PROVIDED MATERIAL:
"""
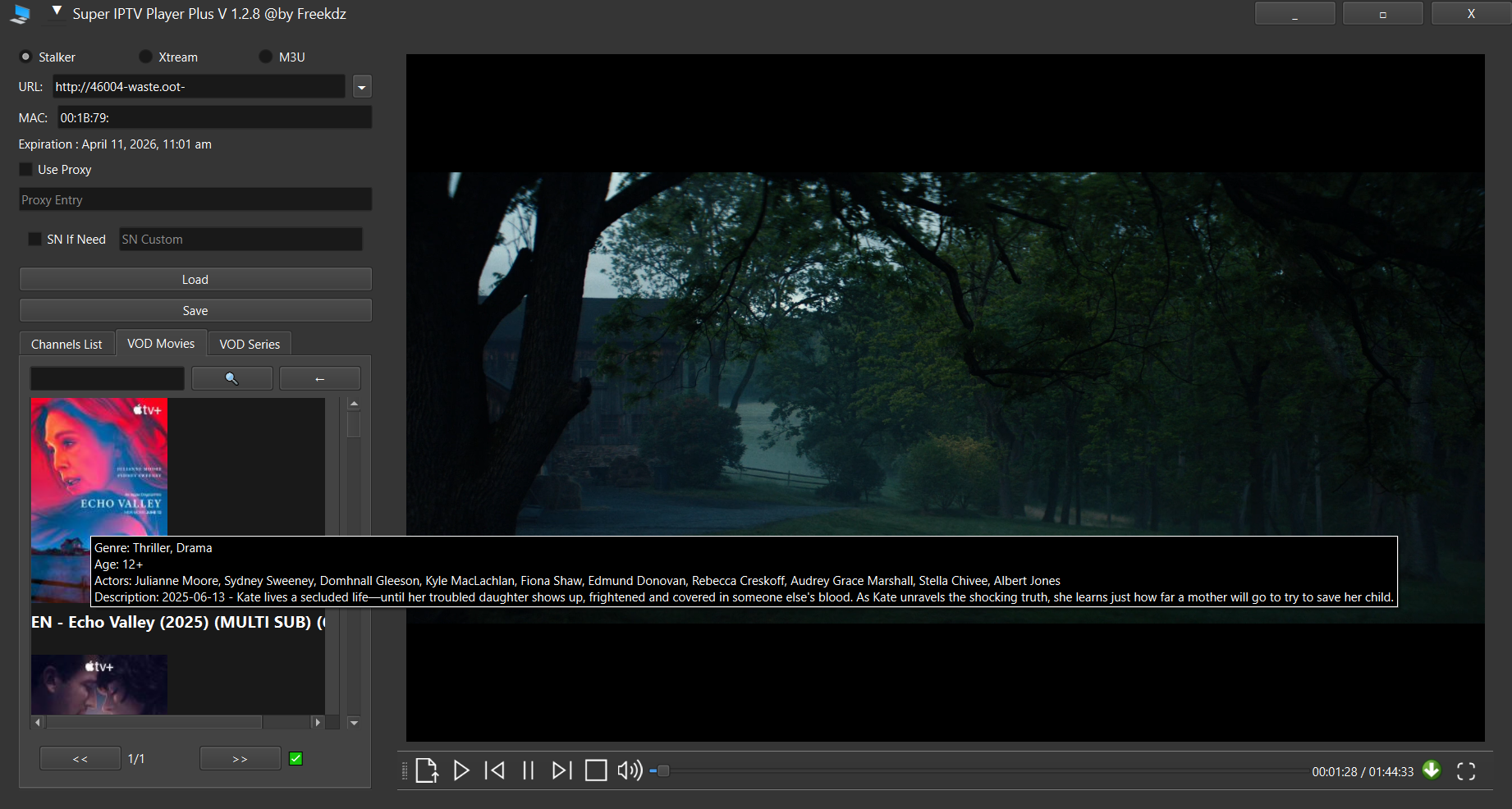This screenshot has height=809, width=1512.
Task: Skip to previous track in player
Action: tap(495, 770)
"""
"""
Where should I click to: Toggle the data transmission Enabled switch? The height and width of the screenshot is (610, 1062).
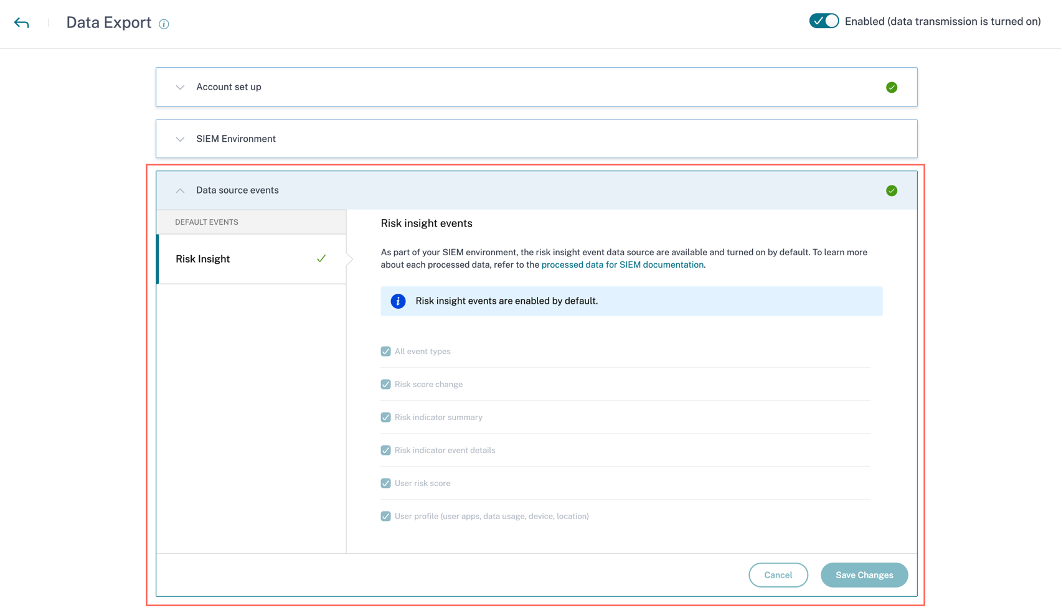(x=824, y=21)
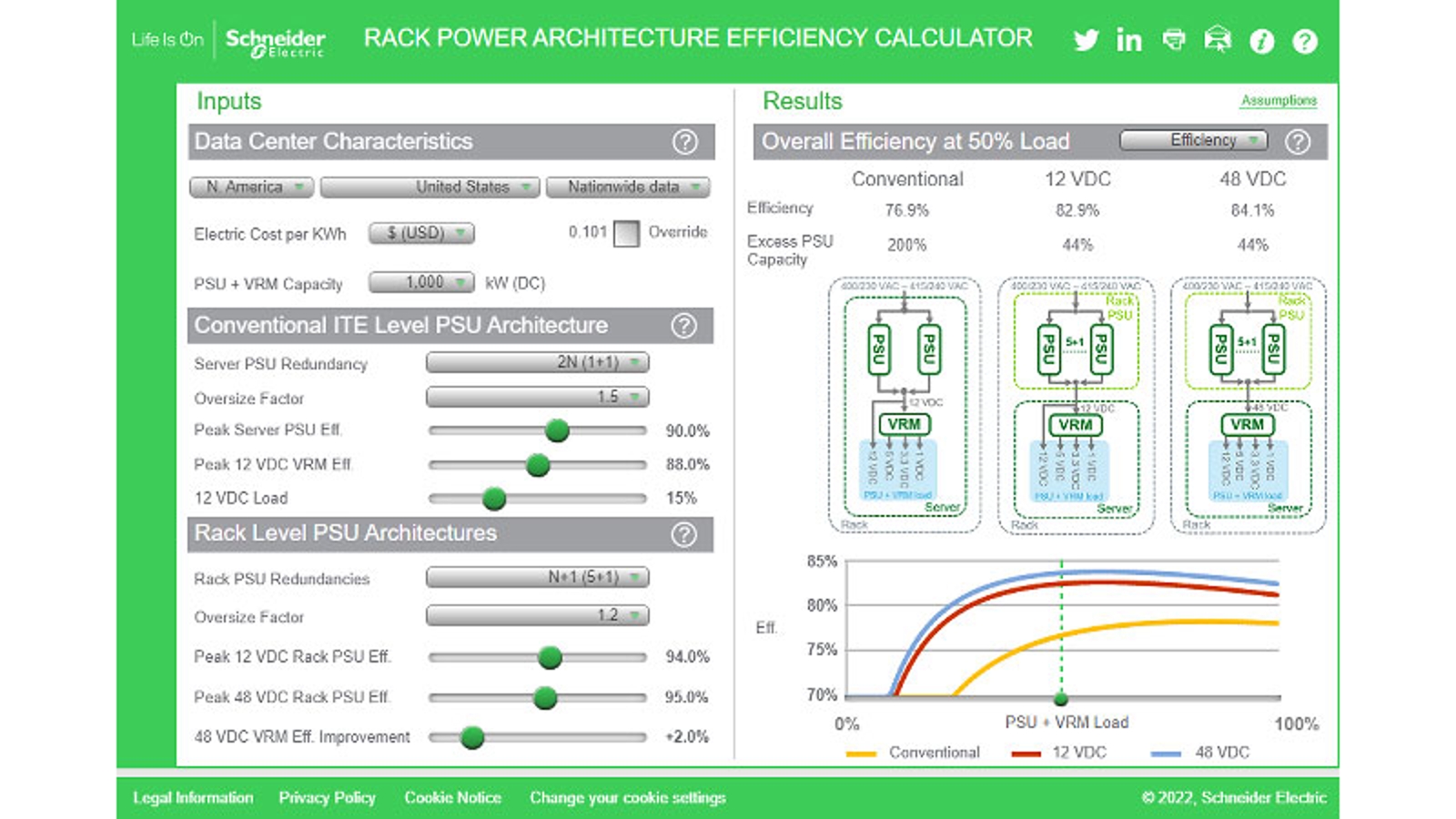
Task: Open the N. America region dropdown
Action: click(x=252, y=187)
"""
"""
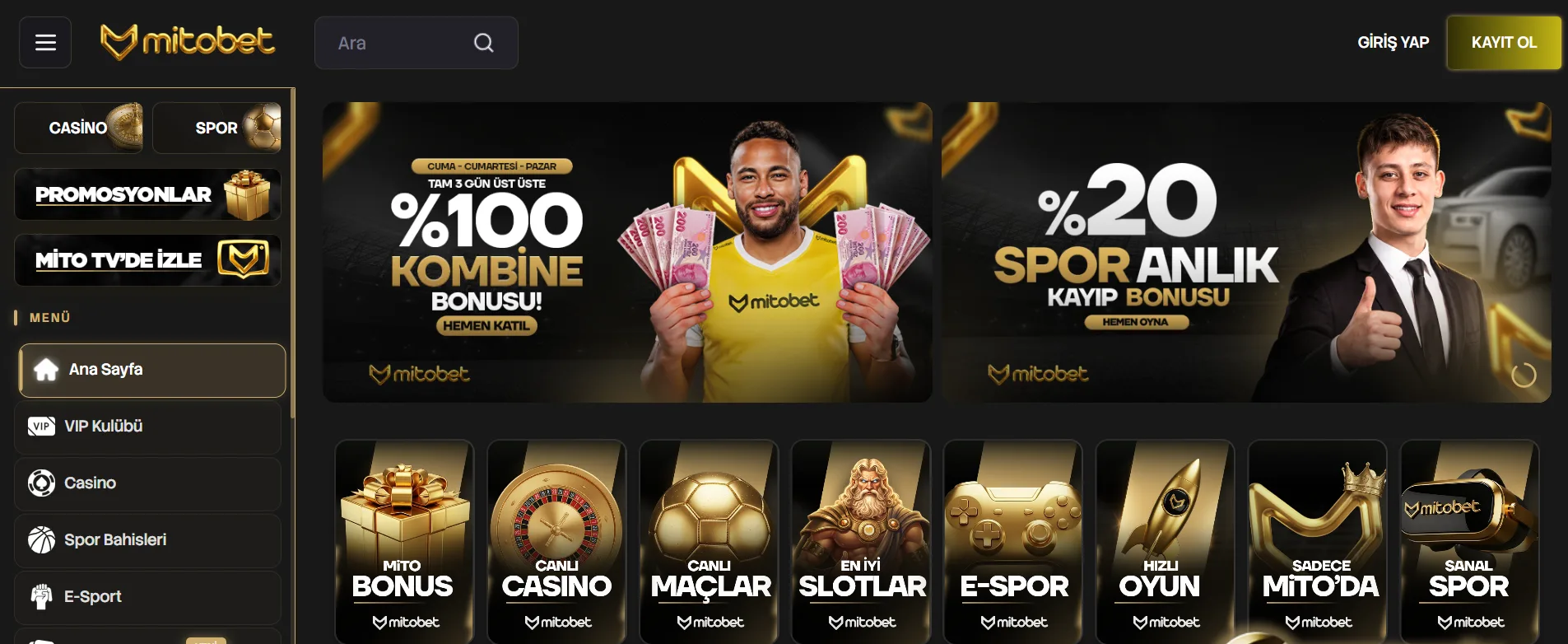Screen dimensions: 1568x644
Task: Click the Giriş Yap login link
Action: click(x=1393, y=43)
"""
WORK TO DO:
Reproduce the lines of the listing above, from the line containing "Where should I" up to and including the line containing "Action: click(x=252, y=187)", and leave the pictures out.

ANSWER TO THIS PROBLEM:
Where should I click to: Toggle the data transmission Enabled switch? The height and width of the screenshot is (610, 1062).
(x=824, y=21)
Task: Open the N. America region dropdown
Action: click(x=252, y=187)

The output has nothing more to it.